Perhaps my use of the word 'maintain' was confusing. I'm not suggesting that one programmer write such a system and others then take over maintaining it. I'm suggesting that 3 or 4 programmers write (and maintain) such a system together and all be intimately familiar with it.
But APL was designed from the beginning to enable human communication. I would argue that almost all programming languages fail to be a good human medium of communication. The evidence I give in support of this assertion is that if you look at how people write when they think the computer won't need to see the code, such as in academic publications on computer science, see what they use in the paper. Almost all of the people who implement their ideas in one language or another fail to include the entire code in their papers, and they usually include some mathematical notation and diagrams to explain their ideas instead. They may include some small snippets of code, but they rarely if every include the full code. Dan Friedman being an exception that proves the rule, if you will.
If you then take a look at how APLers communicate when they have ideas, you see code all the time, all day long. The APL community is the only one I've seen that regularly can write complete code and talk about it fluently on a whiteboard between humans without hand waving. Even my beloved Scheme programming language cannot boast this. When working with humans on a programming task, almost no one uses their programming languages that primary communication method between themselves and other humans outside of the presence of a computer. That signals to me that they are not, in fact, natural, expedient tools for communicating ideas to other humans. The best practices utilized in most programming languages are, instead, attempts to ameliorate the situation to make the code as tractable and as manageable as possible, but they do not, primarily, represent a demonstration of the naturalness of those languages to human communication.
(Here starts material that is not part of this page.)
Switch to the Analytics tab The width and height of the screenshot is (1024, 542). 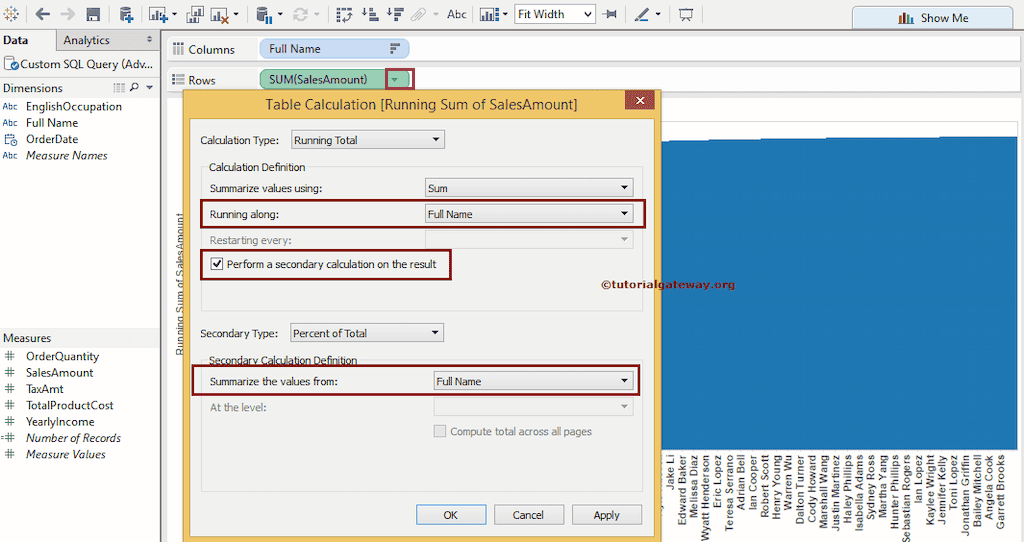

When I see people communicating in (my part of) the industry they use pseudocode, which is often described as looking like python. They use if anything fewer symbols (and more space) than a real programming language. They do indeed elide parts of the code - often things like error handling.
To my mind that says: we should use languages in which code looks like pseudocode/python (this idea was suggested in http://paulgraham.com/hundred.html , though he takes it in a different direction). And we should look for ways to elide in real code the parts that people like to elide when talking about programs: to e.g. have "ambient" error handling that's more-or-less invisible most of the time, without sacrificing the safety advantages of checking error cases (this is why I'm interested in e.g. effect systems).